----- PROVIDED DATA
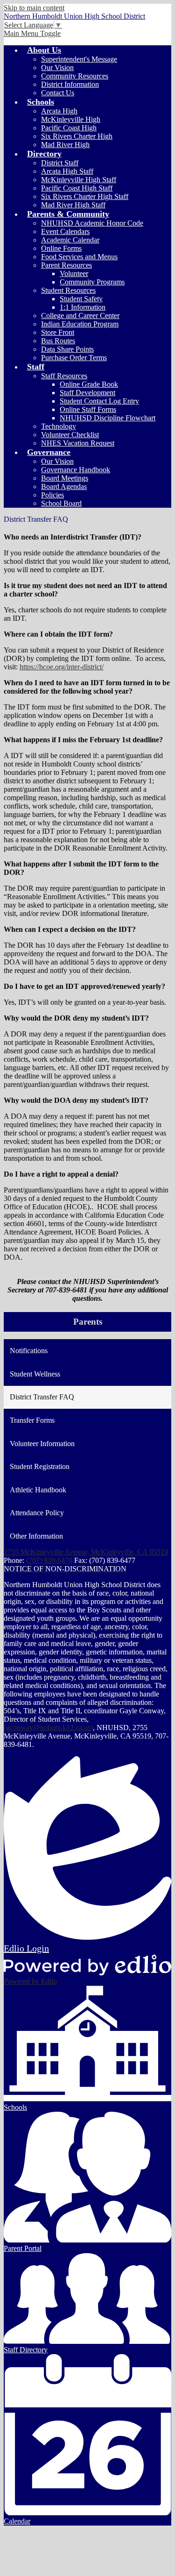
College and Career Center (80, 315)
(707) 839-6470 (49, 1560)
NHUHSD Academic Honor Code (92, 223)
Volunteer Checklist (70, 435)
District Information (70, 84)
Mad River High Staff (73, 205)
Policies (52, 495)
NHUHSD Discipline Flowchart (107, 418)
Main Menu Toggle (32, 33)
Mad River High (65, 145)
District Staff (59, 163)
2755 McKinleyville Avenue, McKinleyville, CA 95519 (86, 1552)
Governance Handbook (75, 470)
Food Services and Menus (79, 257)
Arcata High (59, 111)
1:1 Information (82, 307)
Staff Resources (64, 376)
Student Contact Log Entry (99, 401)
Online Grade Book (89, 384)
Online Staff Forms (88, 409)
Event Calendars (65, 231)
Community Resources (74, 76)
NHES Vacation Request (77, 443)
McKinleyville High (70, 119)
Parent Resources (66, 265)
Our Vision (57, 67)
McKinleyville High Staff (78, 180)
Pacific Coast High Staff (76, 188)
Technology (58, 426)
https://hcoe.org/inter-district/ (62, 667)
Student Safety (81, 299)
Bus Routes (58, 341)
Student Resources (68, 290)
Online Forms (61, 248)
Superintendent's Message (79, 59)
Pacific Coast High (69, 128)
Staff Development (87, 393)
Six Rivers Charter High (76, 136)
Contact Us (57, 93)
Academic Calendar (70, 240)
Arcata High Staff (67, 171)
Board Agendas (64, 486)
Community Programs (92, 282)
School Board (61, 503)
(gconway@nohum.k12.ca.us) (48, 1728)
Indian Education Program (80, 324)
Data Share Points (67, 349)
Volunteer (74, 273)
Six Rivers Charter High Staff (84, 196)
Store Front (57, 332)
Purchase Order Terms (74, 358)
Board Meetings (64, 478)
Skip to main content (34, 8)
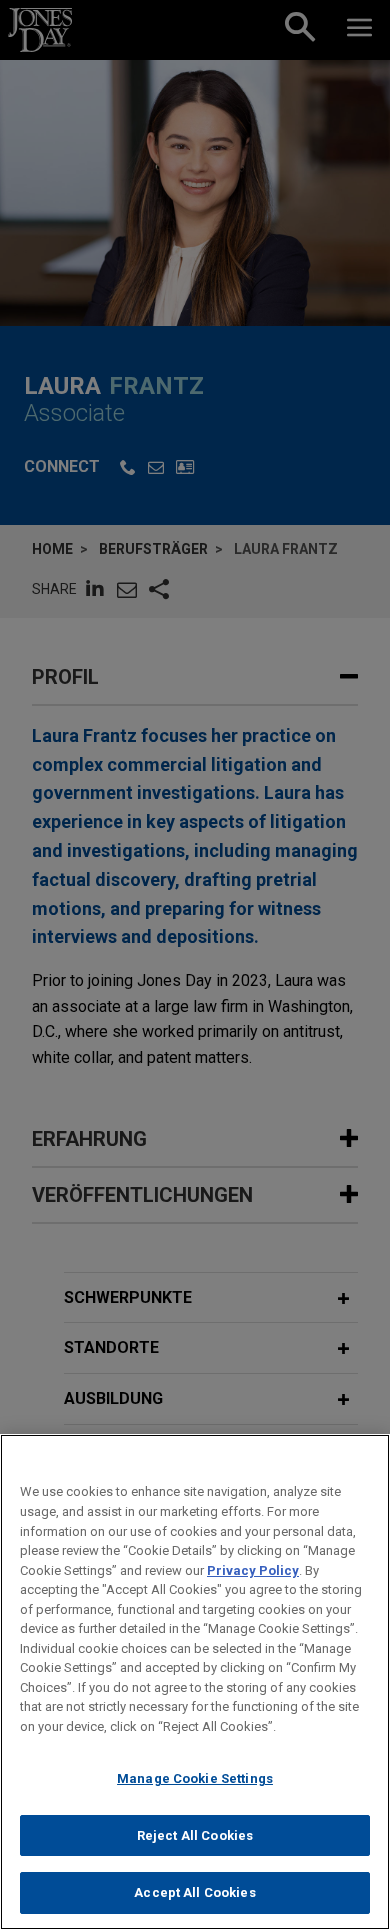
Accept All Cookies (194, 1892)
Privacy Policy (253, 1570)
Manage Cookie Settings (195, 1778)
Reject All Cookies (195, 1835)
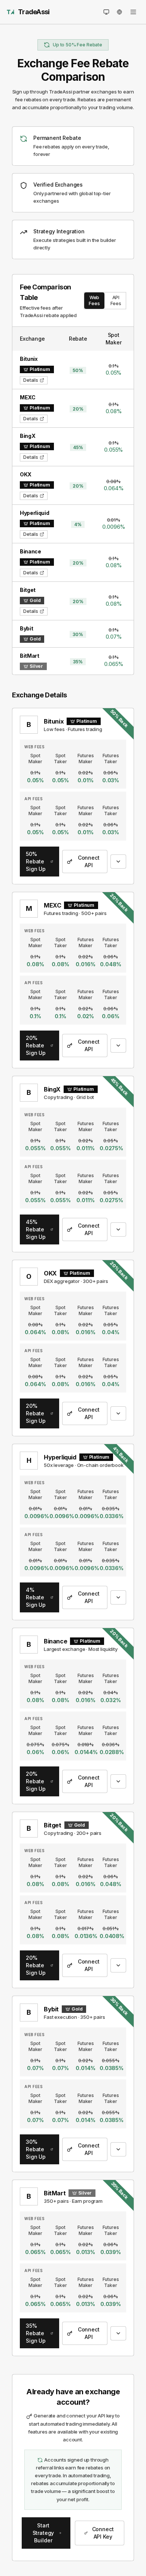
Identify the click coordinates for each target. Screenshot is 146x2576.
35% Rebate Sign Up (36, 2333)
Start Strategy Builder (43, 2532)
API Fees (115, 300)
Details (30, 380)
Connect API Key (103, 2533)
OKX (50, 1273)
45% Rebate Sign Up (36, 1229)
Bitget (52, 1825)
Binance (55, 1641)
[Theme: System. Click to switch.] (106, 12)
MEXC (52, 905)
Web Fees (94, 300)
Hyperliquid (60, 1457)
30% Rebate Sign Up (36, 2149)
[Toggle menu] (133, 12)
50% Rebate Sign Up (36, 861)
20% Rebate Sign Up (36, 1045)
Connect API (89, 861)
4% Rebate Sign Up (36, 1597)
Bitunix (54, 721)
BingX (52, 1089)
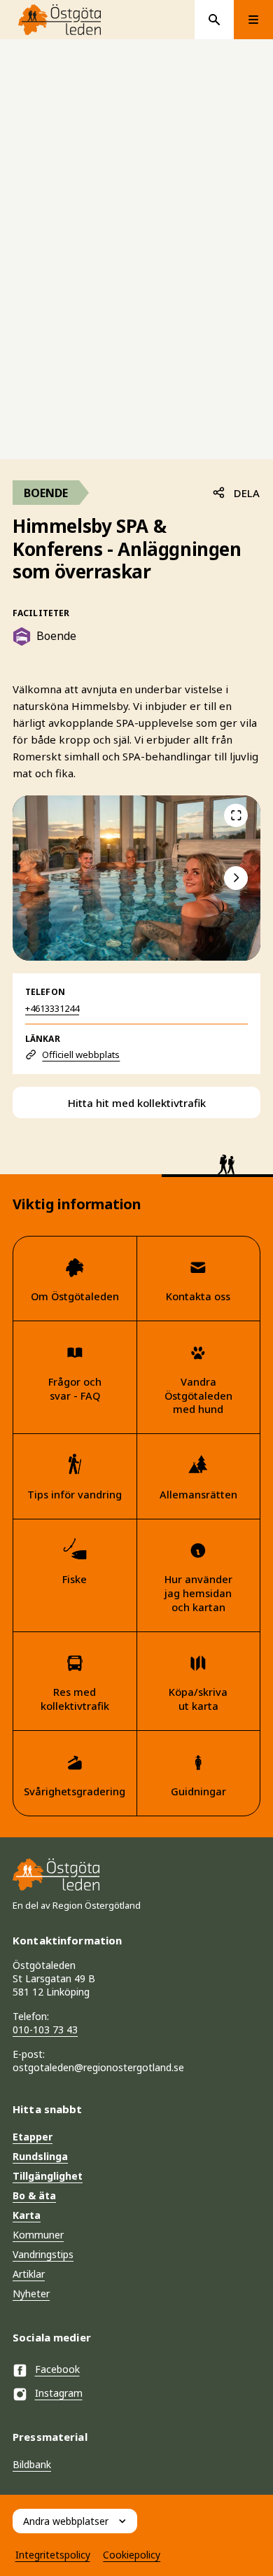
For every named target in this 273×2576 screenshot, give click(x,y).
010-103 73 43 (45, 2029)
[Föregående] (236, 816)
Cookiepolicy (131, 2554)
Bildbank (32, 2464)
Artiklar (29, 2274)
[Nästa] (236, 878)
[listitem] (136, 878)
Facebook (57, 2369)
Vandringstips (43, 2254)
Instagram (59, 2393)
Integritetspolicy (52, 2554)
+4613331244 (52, 1008)
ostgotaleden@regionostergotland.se (98, 2067)
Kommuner (38, 2234)
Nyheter (31, 2293)
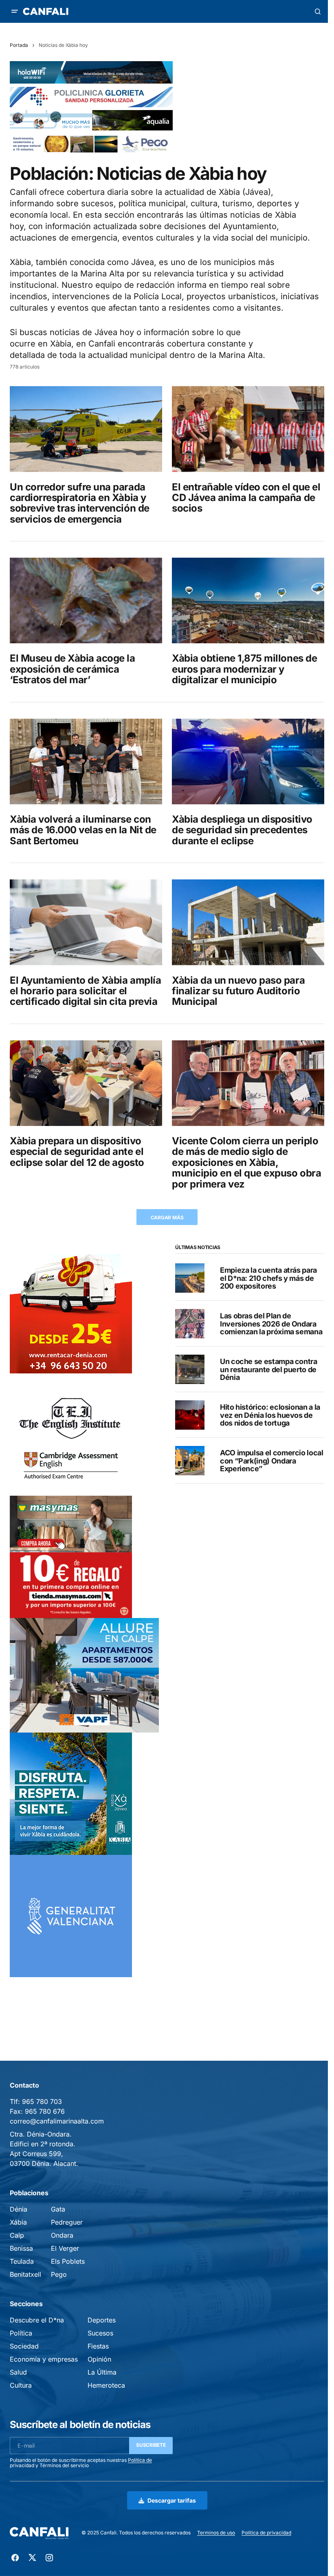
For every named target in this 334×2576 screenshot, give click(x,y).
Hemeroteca (106, 2385)
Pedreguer (67, 2222)
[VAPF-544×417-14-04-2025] (84, 1675)
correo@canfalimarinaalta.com (57, 2121)
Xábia (18, 2222)
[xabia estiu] (71, 1793)
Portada (19, 45)
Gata (58, 2209)
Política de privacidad (266, 2533)
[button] (15, 11)
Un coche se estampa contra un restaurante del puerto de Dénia (268, 1369)
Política (21, 2333)
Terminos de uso (216, 2533)
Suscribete (151, 2445)
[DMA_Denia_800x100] (91, 119)
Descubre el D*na (37, 2320)
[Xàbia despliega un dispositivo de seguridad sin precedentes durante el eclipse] (248, 761)
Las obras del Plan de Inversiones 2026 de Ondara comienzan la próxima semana (271, 1323)
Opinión (99, 2359)
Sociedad (24, 2346)
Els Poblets (68, 2261)
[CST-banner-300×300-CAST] (71, 1915)
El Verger (65, 2248)
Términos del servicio (64, 2465)
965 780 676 (45, 2111)
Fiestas (98, 2346)
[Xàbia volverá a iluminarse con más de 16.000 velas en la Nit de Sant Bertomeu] (86, 761)
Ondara (62, 2235)
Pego (59, 2274)
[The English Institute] (71, 1434)
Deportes (102, 2320)
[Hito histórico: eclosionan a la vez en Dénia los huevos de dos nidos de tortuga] (189, 1415)
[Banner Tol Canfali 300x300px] (71, 1556)
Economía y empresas (44, 2359)
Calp (17, 2235)
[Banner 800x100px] (91, 96)
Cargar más (167, 1217)
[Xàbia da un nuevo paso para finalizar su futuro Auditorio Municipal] (248, 922)
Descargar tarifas (171, 2500)
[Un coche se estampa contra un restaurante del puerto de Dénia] (189, 1369)
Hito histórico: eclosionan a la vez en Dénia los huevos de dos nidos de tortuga (270, 1415)
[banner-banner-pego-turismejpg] (91, 143)
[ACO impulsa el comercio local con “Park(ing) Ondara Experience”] (189, 1460)
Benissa (21, 2248)
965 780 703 (42, 2101)
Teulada (22, 2261)
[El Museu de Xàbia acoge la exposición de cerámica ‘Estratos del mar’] (86, 600)
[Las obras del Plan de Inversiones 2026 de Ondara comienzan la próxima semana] (189, 1323)
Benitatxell (25, 2274)
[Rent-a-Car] (71, 1312)
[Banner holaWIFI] (91, 71)
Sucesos (100, 2333)
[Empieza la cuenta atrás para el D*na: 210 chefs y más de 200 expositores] (189, 1278)
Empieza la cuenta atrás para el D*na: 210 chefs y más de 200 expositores (268, 1278)
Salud (18, 2372)
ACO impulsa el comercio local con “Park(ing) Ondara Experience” (271, 1460)
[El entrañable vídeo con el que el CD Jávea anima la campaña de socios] (248, 429)
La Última (102, 2372)
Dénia (18, 2209)
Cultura (21, 2385)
----------
Output the material above exactly, but only from the line that carries "Política (21, 2333)" through the line that carries "[The English Institute] (71, 1434)".

■ ANSWER SPACE ■
Política (21, 2333)
Terminos de uso (216, 2533)
Suscribete (151, 2445)
[DMA_Denia_800x100] (91, 119)
Descubre el D*na (37, 2320)
[Xàbia despliega un dispositivo de seguridad sin precedentes durante el eclipse] (248, 761)
Las obras del Plan de Inversiones 2026 de Ondara comienzan la próxima semana (271, 1323)
Opinión (99, 2359)
Sociedad (24, 2346)
Els Poblets (68, 2261)
[CST-banner-300×300-CAST] (71, 1915)
El Verger (65, 2248)
Términos del servicio (64, 2465)
965 780 676 (45, 2111)
Fiestas (98, 2346)
[Xàbia volverá a iluminarse con más de 16.000 velas en la Nit de Sant Bertomeu] (86, 761)
Ondara (62, 2235)
Pego (59, 2274)
[The English Institute] (71, 1434)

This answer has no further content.